Projet SELPHUV: personnaliser la prévention solaire au moyen de la photographie UV

Abstract

Les rayons ultraviolets (UV) solaires sont le principal facteur causal des cancers de la peau (mélanome et cancer épithélial de la peau) et les personnes ayant des activités de loisirs ou professionnelles à forte exposition aux UV courent un risque accru de cancer. Malgré des campagnes de prévention variées et de longue date, l'incidence du cancer de la peau en Suisse continue d’augmenter et reste parmi les plus élevées d'Europe. Ceci suggère que de nouvelles approches de prévention sont nécessaires. Cette étude visait à démontrer la faisabilité et l'acceptabilité d'un service de prévention du cancer de la peau utilisant la photographie UV et des messages de prévention personnalisés, ciblant les groupes ayant une exposition chronique aux UV solaires.

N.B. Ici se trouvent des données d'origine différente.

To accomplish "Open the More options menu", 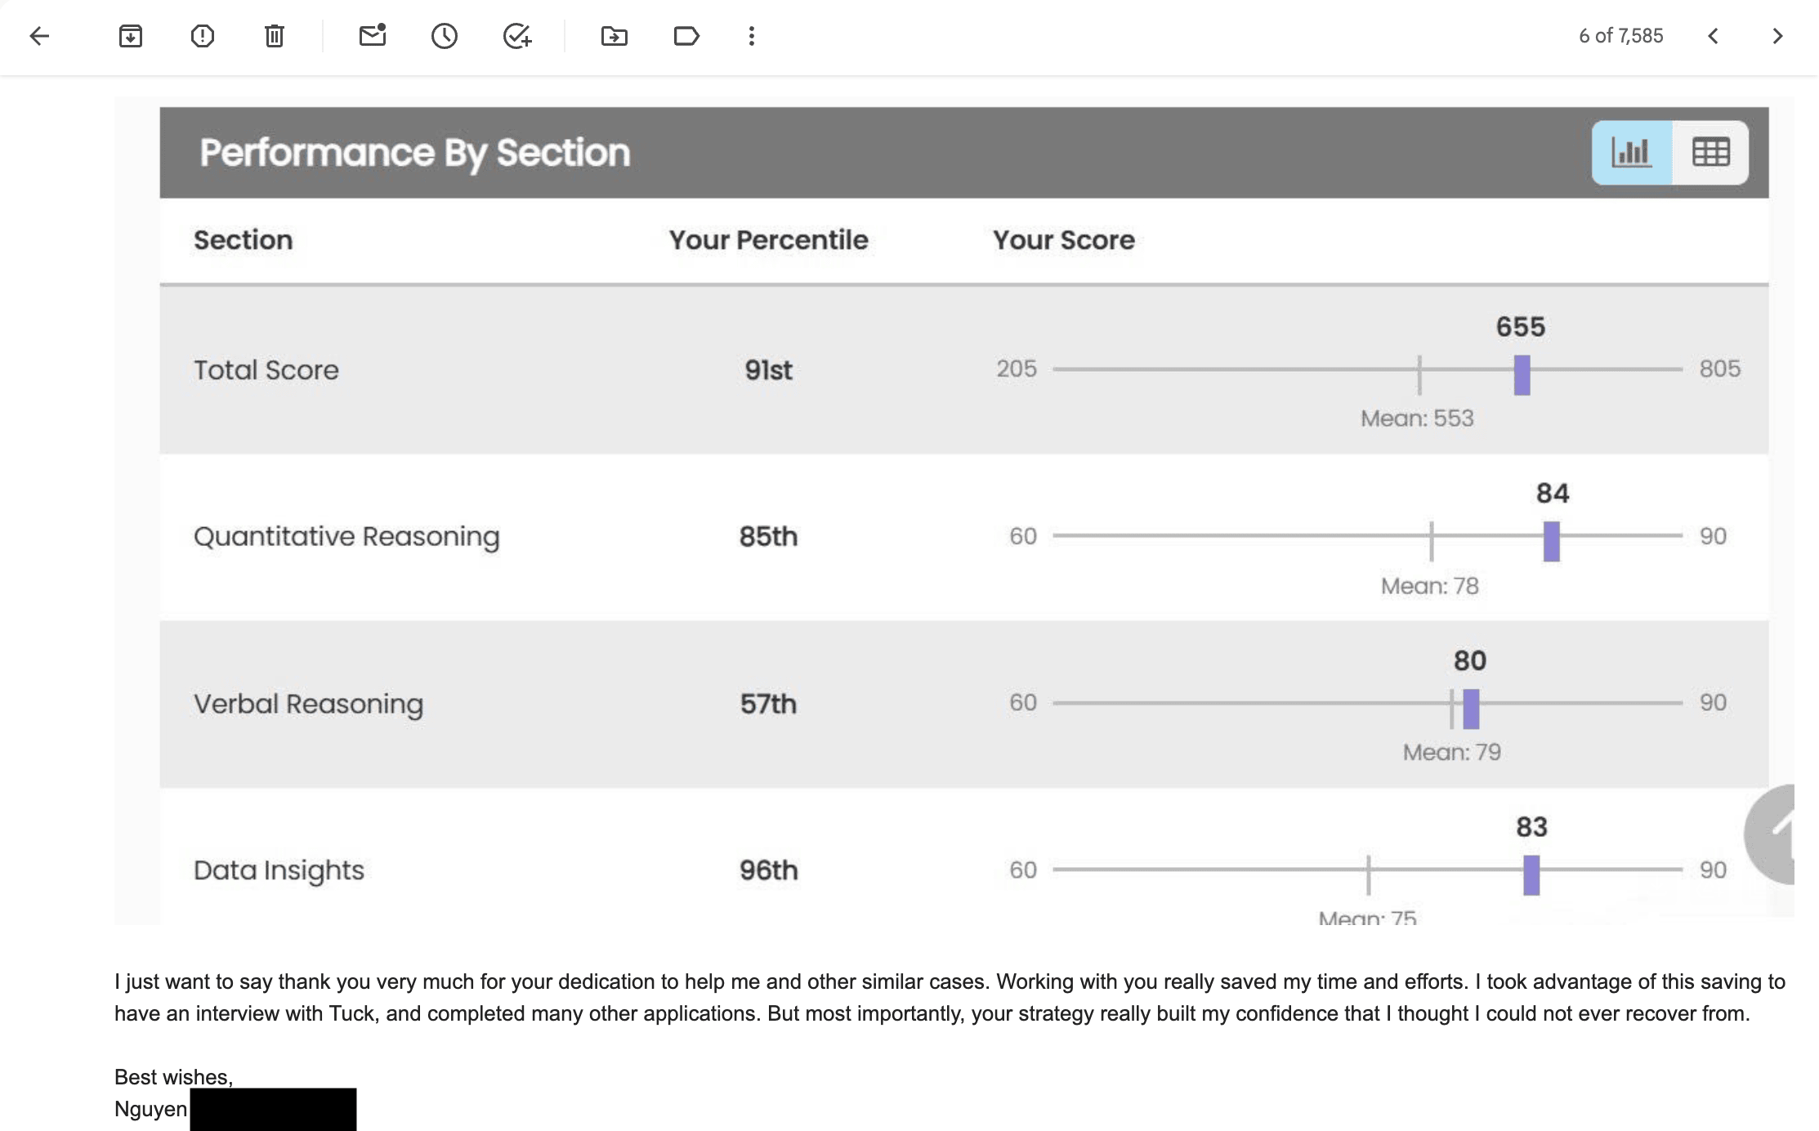I will point(752,36).
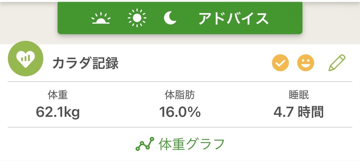Viewport: 360px width, 161px height.
Task: Open the 体重グラフ weight graph link
Action: pyautogui.click(x=192, y=144)
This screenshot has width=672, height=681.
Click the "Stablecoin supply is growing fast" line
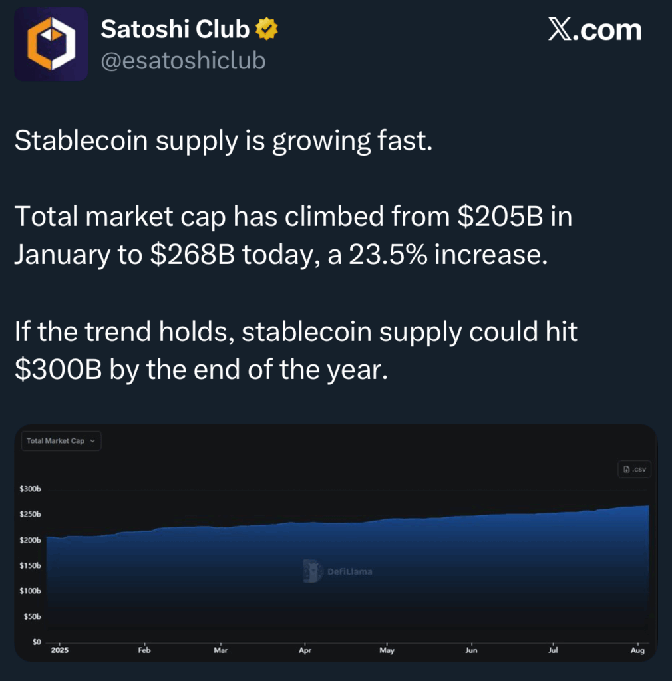click(224, 141)
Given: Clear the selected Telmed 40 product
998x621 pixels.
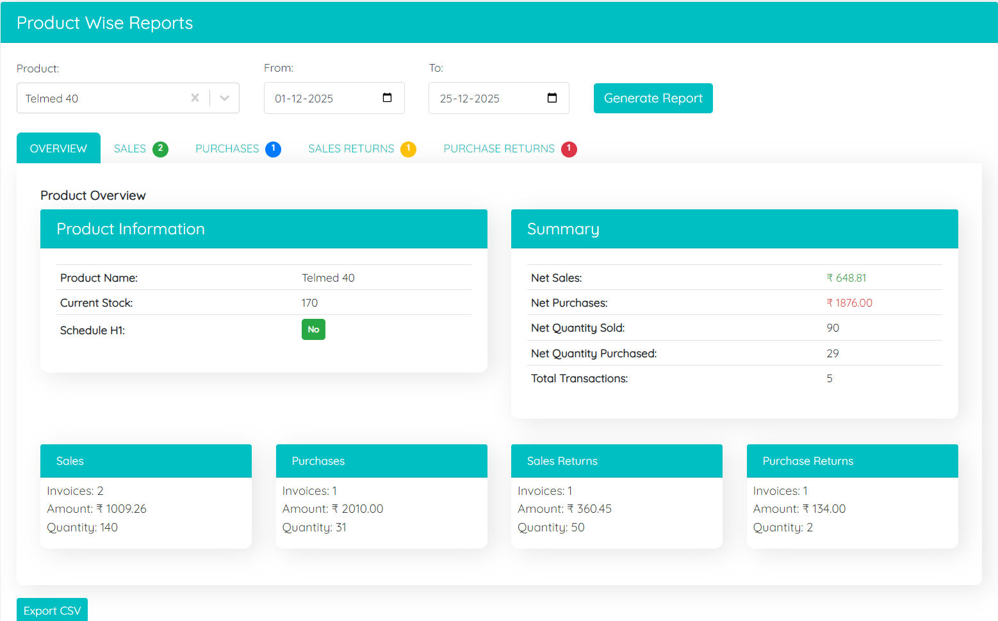Looking at the screenshot, I should coord(195,98).
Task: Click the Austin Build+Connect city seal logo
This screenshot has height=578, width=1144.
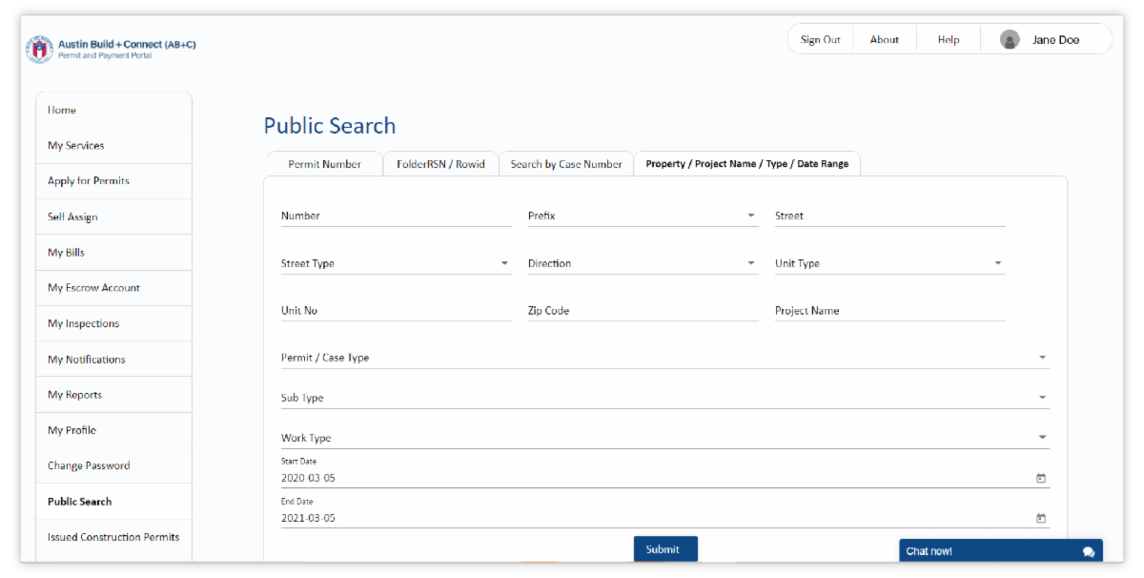Action: pos(37,49)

Ainsi, 440 personnes dans 13 sites publics et privés répartis dans le canton de Vaud ont rempli un questionnaire électronique pour recueillir des informations sur leurs habitudes de protection au soleil et effectuer une prise de photographie de leur visage. Pour ce faire, l'appareil photo VISIA7 (Canfield®) a été utilisé pour compter et montrer la présence de taches UV et de rides aux participant.e.s. Sur la base de ces données et de la photographie, un message de prévention personnalisé a été délivré sur place par une infirmière formée. Un questionnaire de suivi a été envoyé 3 mois plus tard aux participant.e.s pour évaluer leur satisfaction ainsi qu’un éventuel changement dans leurs habitudes de protection solaire. Les entités visitées ont également répondu à un bref questionnaire de satisfaction quelques mois après la prestation, et montré leur haut degré de satisfaction, et le cas échéant une volonté de faire participer d’autres collaborateurs/élèves/usagers.

Les participant.e.s (âge médian 44 ans ; 58% d'hommes ; 52% de travailleuse.eur.s en extérieur) ont, dans l'ensemble, déclaré un niveau relativement élevé de satisfaction avec la prestation. Leur niveau de protection solaire était relativement élevé avant la prestation, en accord avec les études précédentes, allant de 9% de port de manches longues à 72% de port de lunettes de soleil. Une moyenne de 343 taches UV a été mesurée par personne (étendue : 0 à 590 taches). Les principaux déterminants d'un nombre plus élevé de taches UV étaient le fait d'avoir un niveau d'éducation plus élevé, un phototype plus clair, fréquenté le solarium, un nombre d’années plus élevé de travail en extérieur, reçu des coups de soleil dans la jeunesse et pris des bains de soleil.

Une majorité des 274 (62% du total) participant.e.s ayant répondu au second questionnaire ont indiqué avoir amélioré leur protection solaire (n=167, 61%). Dans le détail, chaque moyen de protection investigué a été significativement davantage utilisé dans les trois mois suivant la prestation, la plus forte progression étant pour le port de chapeau passant de 54% à 71% tant en loisirs qu’au travail. Cependant, aucun déterminant spécifiquement associé à ces changements positifs n’a pu être identifié.

La raison principale perçue par l'individu pour un changement favorable du comportement de protection contre les UV semble être liée au message de protection personnalisé. Toutefois, comme la photographie renforçait le message délivré par les infirmières et que le protocole ne comportait pas de groupes de comparaisons, aucune conclusion définitive ne peut être tirée sur l’impact seul de la photo ou du message. Quant aux raisons de non-changement, outre une protection déjà jugée convenable, les travailleuse.eur.s en extérieur ont souligné l’impossibilité de suivre certaines recommandations dans le cadre professionnel.

Quelques pistes d’amélioration générale de la prestation sont proposées. Une analyse financière des conditions de pérennisation de cette prestation complète ce rapport.